BEGIN
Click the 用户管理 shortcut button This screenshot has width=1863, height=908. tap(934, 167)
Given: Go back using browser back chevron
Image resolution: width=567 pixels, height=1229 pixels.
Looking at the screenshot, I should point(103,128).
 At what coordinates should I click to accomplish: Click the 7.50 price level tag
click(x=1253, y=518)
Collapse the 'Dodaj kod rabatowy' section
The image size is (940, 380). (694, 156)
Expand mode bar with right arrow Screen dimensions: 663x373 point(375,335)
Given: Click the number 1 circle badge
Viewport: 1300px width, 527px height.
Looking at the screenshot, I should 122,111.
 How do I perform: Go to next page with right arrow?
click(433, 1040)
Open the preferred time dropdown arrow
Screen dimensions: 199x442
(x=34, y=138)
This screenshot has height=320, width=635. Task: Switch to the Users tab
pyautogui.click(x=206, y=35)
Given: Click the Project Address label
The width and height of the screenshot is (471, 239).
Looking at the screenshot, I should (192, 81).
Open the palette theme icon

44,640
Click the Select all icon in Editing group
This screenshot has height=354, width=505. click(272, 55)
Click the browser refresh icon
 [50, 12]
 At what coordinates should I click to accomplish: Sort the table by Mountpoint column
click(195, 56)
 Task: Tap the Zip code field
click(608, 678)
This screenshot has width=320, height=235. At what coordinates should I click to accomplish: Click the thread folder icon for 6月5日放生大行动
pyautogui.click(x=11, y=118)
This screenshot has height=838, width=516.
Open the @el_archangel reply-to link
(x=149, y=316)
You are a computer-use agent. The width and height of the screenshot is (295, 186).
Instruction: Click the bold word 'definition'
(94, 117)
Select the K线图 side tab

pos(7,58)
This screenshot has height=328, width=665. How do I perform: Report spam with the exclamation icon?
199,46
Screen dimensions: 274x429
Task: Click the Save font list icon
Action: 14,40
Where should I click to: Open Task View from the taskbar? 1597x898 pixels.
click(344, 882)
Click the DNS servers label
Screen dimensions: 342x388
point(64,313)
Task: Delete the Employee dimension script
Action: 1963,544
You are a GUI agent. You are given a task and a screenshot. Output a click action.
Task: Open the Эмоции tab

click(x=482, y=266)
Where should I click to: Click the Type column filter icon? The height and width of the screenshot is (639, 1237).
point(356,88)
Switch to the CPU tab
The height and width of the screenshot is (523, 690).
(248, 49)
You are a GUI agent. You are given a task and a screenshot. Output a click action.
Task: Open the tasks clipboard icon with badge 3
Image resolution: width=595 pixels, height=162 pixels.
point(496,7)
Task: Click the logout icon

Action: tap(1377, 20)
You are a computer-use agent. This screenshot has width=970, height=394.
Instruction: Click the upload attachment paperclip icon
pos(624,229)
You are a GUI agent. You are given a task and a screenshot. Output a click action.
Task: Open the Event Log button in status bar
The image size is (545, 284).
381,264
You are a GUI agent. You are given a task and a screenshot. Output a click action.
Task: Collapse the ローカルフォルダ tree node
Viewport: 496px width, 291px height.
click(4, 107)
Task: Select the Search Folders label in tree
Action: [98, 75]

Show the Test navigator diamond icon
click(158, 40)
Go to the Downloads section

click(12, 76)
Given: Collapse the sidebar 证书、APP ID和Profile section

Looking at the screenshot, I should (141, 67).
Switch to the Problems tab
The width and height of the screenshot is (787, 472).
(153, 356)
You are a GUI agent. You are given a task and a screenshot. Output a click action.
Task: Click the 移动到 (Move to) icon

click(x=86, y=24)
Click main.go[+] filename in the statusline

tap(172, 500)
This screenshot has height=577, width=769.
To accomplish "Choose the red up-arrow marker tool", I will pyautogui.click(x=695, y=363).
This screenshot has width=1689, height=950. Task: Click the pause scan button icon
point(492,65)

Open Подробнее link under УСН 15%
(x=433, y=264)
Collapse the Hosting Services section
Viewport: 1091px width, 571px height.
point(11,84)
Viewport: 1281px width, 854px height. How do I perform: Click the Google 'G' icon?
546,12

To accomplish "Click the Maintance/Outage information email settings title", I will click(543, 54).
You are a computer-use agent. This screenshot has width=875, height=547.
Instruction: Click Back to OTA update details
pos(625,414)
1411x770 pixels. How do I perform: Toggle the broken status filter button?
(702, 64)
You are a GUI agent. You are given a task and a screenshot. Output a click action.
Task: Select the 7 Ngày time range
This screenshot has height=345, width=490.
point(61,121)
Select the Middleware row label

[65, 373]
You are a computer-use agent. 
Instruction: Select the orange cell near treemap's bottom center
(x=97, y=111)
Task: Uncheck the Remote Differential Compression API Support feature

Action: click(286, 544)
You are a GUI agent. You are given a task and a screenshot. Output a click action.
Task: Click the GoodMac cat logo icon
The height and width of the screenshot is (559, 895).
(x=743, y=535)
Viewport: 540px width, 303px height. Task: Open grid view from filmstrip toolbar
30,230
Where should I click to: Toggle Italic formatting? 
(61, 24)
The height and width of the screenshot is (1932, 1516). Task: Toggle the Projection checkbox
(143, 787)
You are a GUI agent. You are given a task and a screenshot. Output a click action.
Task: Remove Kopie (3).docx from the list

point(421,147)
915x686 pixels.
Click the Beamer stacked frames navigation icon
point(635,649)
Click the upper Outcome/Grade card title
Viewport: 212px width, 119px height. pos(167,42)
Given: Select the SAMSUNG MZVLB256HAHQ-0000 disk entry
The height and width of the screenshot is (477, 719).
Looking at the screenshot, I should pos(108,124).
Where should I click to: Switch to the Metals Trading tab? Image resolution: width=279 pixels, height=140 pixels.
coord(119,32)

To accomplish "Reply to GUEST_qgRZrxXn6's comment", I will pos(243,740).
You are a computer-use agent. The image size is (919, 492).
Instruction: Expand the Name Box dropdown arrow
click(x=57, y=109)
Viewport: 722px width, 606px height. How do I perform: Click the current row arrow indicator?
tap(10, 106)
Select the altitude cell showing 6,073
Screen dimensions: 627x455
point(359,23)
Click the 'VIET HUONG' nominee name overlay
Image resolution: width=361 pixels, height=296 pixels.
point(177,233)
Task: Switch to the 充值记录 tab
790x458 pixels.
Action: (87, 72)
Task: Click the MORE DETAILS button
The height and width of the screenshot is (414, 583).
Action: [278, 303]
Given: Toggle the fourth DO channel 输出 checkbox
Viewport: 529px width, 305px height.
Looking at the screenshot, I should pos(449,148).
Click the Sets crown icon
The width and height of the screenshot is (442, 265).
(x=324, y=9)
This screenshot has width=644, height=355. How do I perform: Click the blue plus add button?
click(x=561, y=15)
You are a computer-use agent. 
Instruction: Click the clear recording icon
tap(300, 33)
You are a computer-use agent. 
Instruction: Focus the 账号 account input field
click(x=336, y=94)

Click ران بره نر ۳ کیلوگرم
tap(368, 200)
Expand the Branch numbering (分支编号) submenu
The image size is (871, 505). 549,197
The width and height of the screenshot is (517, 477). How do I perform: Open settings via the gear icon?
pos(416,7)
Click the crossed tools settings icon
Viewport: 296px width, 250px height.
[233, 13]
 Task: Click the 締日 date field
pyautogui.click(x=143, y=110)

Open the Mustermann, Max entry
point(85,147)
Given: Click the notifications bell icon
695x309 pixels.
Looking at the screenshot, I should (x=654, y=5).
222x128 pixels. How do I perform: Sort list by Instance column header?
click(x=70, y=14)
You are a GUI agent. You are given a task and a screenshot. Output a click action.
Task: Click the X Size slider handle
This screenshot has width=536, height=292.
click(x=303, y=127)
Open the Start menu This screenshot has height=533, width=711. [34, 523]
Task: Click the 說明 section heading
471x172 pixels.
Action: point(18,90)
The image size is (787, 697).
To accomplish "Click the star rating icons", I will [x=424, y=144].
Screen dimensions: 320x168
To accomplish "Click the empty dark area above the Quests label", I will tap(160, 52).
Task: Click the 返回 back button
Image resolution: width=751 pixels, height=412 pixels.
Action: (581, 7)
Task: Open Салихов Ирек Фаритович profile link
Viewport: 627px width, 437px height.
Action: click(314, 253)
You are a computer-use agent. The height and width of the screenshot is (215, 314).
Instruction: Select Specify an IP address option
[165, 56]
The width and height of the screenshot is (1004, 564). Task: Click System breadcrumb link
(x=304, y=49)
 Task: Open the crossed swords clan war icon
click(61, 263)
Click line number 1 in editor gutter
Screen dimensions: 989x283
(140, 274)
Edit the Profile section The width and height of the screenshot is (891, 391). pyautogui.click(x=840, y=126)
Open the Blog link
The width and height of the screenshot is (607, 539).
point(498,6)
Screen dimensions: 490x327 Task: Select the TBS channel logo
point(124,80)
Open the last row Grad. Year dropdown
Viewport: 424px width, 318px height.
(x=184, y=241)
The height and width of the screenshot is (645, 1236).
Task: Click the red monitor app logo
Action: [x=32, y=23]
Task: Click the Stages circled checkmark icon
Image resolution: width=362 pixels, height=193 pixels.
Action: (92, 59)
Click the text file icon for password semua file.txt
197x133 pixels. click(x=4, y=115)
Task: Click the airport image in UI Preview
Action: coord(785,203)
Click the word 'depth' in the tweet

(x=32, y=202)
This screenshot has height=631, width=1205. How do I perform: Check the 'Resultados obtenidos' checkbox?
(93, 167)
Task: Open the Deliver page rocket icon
END
▶ **PROBLEM STATEMENT**
Which lines of the records above contain the word "badge"? Report each one in full.

▶ **ANSWER TO THIS EXERCISE**
Given: Click the number 1 circle badge
Task: Open the tasks clipboard icon with badge 3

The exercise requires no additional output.